◆ **EXERCISE REQUIREMENTS**: Scan the listing below for lines with "computer" in them. Give their number and nothing more.

►

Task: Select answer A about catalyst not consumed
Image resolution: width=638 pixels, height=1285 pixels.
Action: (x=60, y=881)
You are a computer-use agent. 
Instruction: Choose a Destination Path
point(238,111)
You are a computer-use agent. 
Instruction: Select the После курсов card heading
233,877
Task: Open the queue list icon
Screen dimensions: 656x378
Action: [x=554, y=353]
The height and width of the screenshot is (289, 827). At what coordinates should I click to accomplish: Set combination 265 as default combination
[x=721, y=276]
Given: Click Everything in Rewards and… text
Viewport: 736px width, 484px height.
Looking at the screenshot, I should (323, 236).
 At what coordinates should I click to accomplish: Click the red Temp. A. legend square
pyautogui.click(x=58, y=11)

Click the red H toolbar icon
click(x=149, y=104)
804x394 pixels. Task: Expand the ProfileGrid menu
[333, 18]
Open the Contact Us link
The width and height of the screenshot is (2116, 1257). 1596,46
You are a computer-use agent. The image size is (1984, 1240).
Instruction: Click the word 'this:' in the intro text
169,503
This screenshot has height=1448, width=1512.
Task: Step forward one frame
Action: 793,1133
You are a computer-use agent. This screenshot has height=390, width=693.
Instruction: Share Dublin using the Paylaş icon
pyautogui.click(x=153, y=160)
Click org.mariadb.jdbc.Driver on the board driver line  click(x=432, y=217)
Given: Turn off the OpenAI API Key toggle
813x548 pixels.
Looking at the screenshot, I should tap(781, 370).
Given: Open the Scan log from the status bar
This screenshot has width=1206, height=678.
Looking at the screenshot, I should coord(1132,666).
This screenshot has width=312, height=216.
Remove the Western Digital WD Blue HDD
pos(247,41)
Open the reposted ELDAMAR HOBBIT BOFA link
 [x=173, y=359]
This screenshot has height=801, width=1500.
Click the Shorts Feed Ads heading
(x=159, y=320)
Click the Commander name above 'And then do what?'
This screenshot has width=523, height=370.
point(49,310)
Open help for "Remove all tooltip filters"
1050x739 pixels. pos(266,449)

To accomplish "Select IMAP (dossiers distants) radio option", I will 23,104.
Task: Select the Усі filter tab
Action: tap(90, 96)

◄

◆ **ANSWER SPACE**: 4